Commenting on the study, Canberra-based dermatologist Dr Diana Rubel said possible causes for the link were proinflammatory cytokines and the impact on endothelial cells leading to systemic and placental vasculopathy, which she said was a pathway common to other inflammatory and autoimmune diseases.

“The social stigmatisation of a chronic, visually disruptive condition, comorbidities, and need to avoid pregnancy whilst on certain medications such as methotrexate may also contribute to reduced fertility rates,” she told Dermatology Republic.

“This is something that we might need to consider reminding our younger female patients. Also, dermatologists should be mindful of addressing comorbidities such as smoking, metabolic syndrome, hypertension and alcohol consumption.”

Dr Rubel said more studies were needed, particularly where early intervention in psoriatic disease might improve fertility and pregnancy outcomes.

Clinical Associate Professor Kurt Gebauer said previous research had shown that severe psoriasis was associated with cancer, arthritis, hypertension, heart disease and adverse pregnancy outcomes.

“Chronic inflammation will make you less fertile,” said Professor Gebauer, a Perth-based dermatologist.

Professor Gebauer said fetal outcomes could also be lower in women with severe psoriasis, particularly if patients were untreated: “People who are effectively treated will do better.”

Professor Gebauer said when seeing a new female patient, he would usually raise the issue of family planning in the first couple of consultations.

“When you’re dealing with a younger woman with chronic disease, the discussion needs to be had at some stage and I usually raise it at the first appointment, but certainly by the second appointment.

“How you approach that depends very much on the culture of the person. What’s your domestic situation? Are you planning to have a baby at some stage in the future?

“If we’re picking a medication pathway and someone’s planning to get pregnant in the next year or two, giving them methotrexate is probably not the best approach.

“Sometimes you’ll have patients who will say, well actually we’re really keen on having a baby any day now, and we’re living dangerously. Therefore, we might use cyclosporine under those circumstances, because it’s a lot safer.”

Professor Gebauer said a patient’s psoriasis could often improve during pregnancy because being pregnant was immunosuppressant.

“But they can flare very badly, very quickly after delivery,” he said.

“It’s not that rare where they deliver and within a week or two their psoriasis comes screaming back.”

Professor Gebauer said he would counsel patients to resume their medication within three days of delivery.

“That runs into another discussion about breastfeeding. If they’re on a biologic, that’s not a problem because it doesn’t go through breast milk, but if you’re putting them on systemic therapy, then there’s always a question oof whether some of it’s going to end up in the baby.”

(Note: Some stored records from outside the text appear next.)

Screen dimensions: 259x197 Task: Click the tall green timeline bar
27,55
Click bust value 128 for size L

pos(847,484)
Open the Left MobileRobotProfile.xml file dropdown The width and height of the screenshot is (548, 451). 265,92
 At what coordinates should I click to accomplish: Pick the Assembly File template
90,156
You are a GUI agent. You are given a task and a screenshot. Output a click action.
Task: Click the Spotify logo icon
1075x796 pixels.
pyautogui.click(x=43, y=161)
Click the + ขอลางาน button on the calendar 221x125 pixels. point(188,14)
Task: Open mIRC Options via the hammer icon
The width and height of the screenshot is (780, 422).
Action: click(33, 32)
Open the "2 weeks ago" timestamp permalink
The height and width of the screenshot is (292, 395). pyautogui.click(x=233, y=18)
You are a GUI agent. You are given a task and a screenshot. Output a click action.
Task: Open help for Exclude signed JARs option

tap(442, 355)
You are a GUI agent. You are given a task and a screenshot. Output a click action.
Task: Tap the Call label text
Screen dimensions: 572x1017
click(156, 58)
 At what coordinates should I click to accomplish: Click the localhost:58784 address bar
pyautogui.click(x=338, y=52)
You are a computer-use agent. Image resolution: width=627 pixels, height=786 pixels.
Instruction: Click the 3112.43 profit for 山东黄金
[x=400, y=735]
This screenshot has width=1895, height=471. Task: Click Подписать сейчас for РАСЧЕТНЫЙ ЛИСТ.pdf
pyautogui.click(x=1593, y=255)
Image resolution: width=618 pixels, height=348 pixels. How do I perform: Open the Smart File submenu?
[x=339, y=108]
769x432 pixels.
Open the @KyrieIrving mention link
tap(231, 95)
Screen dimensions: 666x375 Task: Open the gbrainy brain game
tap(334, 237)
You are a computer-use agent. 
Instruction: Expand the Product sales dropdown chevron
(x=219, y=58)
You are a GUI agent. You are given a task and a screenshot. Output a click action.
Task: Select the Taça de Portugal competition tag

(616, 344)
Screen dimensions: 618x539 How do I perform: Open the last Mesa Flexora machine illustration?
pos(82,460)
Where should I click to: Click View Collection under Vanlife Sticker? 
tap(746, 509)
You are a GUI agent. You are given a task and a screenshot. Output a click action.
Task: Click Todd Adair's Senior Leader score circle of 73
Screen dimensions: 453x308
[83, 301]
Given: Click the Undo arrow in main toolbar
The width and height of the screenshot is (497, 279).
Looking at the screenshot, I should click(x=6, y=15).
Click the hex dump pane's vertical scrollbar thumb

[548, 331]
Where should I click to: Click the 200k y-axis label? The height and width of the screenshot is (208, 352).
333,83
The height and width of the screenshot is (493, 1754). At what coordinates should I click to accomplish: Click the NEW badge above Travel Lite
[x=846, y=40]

Professor Gebauer said when women with severe psoriasis on systemic therapies became pregnant, he would always recommend public or private specialist obstetrics care and would write to their obstetrician.

Pre-pregnancy counselling can also be helpful for women with severe psoriasis, particularly for women who have had previous pregnancy losses, he said.

Professor Gebauer said patients who wanted a baby were willing to take the risk of potential adverse outcomes.

“If you want to have a baby, you’re going to have a baby anyway, and if there’s a slight risk that things are going to go wrong or you need to end up in hospital, people say ‘I’ll take that risk’.”